Saved entries

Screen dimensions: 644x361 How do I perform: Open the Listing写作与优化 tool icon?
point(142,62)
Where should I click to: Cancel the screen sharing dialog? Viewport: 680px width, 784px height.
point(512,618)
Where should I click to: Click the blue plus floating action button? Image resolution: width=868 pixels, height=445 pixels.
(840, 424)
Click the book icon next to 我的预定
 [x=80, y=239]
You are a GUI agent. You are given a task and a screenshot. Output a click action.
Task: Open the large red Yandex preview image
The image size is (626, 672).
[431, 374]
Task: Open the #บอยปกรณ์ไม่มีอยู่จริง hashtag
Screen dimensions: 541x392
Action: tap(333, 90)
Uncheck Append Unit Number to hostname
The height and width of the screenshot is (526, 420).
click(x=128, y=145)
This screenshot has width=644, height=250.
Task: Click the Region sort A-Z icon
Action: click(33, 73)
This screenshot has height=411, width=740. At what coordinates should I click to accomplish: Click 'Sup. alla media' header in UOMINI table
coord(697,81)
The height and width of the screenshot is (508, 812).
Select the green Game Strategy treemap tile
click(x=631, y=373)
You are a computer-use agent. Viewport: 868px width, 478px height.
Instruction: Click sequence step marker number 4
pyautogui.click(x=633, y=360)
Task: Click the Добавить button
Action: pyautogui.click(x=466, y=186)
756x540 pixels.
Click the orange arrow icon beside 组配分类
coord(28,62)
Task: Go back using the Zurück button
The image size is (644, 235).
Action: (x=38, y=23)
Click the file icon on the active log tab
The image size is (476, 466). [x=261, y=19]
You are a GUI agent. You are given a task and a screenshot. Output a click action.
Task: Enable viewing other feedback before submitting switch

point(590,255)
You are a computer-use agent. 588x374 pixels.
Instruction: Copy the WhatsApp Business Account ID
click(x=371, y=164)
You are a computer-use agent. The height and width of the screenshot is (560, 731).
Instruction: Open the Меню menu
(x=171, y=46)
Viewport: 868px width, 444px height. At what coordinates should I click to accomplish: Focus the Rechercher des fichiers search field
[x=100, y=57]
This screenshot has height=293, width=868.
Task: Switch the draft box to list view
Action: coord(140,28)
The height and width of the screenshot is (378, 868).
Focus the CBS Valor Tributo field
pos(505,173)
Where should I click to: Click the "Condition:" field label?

* What the exercise asks: Where the string "computer" turns up in a line of the data above, copy that whole line.

* Exercise output:
You are a computer-use agent. Viewport: 868px width, 478px height.
You are a computer-use agent. 588x374 pixels.
You are a computer-use agent. The height and width of the screenshot is (560, 731).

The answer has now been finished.